I call it "The Symphony": I personify each instrument in the orchestra, and make them discuss various deep social questions of the times, in the progress of the music. It is now nearly finished; and I shall be rejoiced thereat, for it verily racks all the bones of my spirit.

The program was a bold one; whether it was wise to make musical instruments actually speak, may well be doubted. The poet's skill in executing his scheme, however, was considerable, as may be seen from the following quotations:

"O Trade! O Trade! would thou wert dead!
The Time needs heart—'tis tired of head:
We're all for love," the violins said.

But presently
A velvet flute-note fell down pleasantly
Upon the bosom of that harmony,
And sailed and sailed incessantly,
As if a petal from a wild-rose blown
Had fluttered down upon that pool of tone.

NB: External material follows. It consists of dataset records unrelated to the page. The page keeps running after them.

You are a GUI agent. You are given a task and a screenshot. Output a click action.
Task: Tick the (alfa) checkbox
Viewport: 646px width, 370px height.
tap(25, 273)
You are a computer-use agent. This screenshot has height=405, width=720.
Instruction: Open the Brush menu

Yea, Nature, singing sweet and lone,
Breathes through life's strident polyphone
The flute-voice in the world of tone.


Sweet friends,

Man's love ascends
To finer and diviner ends
Than man's mere thought e'er comprehends.

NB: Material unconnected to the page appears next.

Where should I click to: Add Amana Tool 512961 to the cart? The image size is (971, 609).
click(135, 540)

And then the hautboy played and smiled,
And sang like any large-eyed child,
Cool-hearted and all undefiled.

"Huge Trade!" he said,
"Would thou wouldst lift me on thy head
And run where'er my finger led!
Once said a Man—and wise was He—
Never shalt thou the heavens see,
Save as a little child thou be."

"And yet shall Love himself be heard,
Though long deferred, though long deferred:
O'er the modern waste a dove hath whirred:
Music is Love in search of a word."

This poem, when published in "Lippincott's Magazine," won the praise of Bayard Taylor, and led, through his recommendation, to the choice of Lanier to compose the Cantata for the Opening of the Centennial World's Fair at Philadelphia, in 1876. Our poet merited his appointment, for he represented the reconstructed South, and the new consciousness of our national unity. The days of bitterness had passed; slavery was no more; let the blue and the gray clasp hands and vow fidelity to the Union. It was a large task to put all this into song. Lanier's conception of his work was that of Pindar's Odes. His Cantata was not a poem, to be read; it was a song, to be sung, and sung by a thousand voices, with majestic orchestral accompaniment. Judged simply as a poem, it seems flighty and hysterical. It was received by


the press with ridicule. But when actually rendered, it proved to be the one and only part of the program that completely held the attention and won the applause of the vast audience. We cannot deny the startling energy and poetic insight of the following passages:

From this hundred-terraced height,
Sight more large with nobler light
Ranges down yon towering years.
Humbler smiles and lordlier tears

Shine and fall, shine and fall,
While old voices rise and call
Yonder where the to-and-fro
Weltering of my Long-Ago
Moves about the moveless base
Far below my resting-place.

This opening stanza is accompanied by the following Musical Annotations: "Full chorus, sober, measured and yet majestic progressions of chords." Then comes a second "Chorus: the sea and the winds mingling their voices with human sighs ":

Mayflower, Mayflower, slowly hither flying,
Trembling westward o'er yon balking sea,
Hearts within Farewell dear England sighing,
Winds without But dear in vain replying,
Gray-lipp'd waves about thee shouted, crying
"No! It shall not be!"

After a musical representation of the famine and savagery of Jamestown, and an allusion to the "wild brother-wars" from which our country had just emerged, comes a " Chorus of jubilation ":

Now Praise to God's oft-granted grace,
Now Praise to man's undaunted face,
Despite the land, despite the sea,


I was: I am: and I shall be—

How long, Good Angel, O how long?

Sing me from Heaven a man's own song!

And in a " basso solo" the Good Angel replies to this importunity:

"Long as thine Art shall love true love,
Long as thy Science truth shall know,
Long as thine Eagle harms no Dove,
Long as thy Law by law shall grow,
Long as thy God is God above.
Thy brother every man below,
So long, dear Land of all my love,
Thy name shall shine, thy fame shall glow!"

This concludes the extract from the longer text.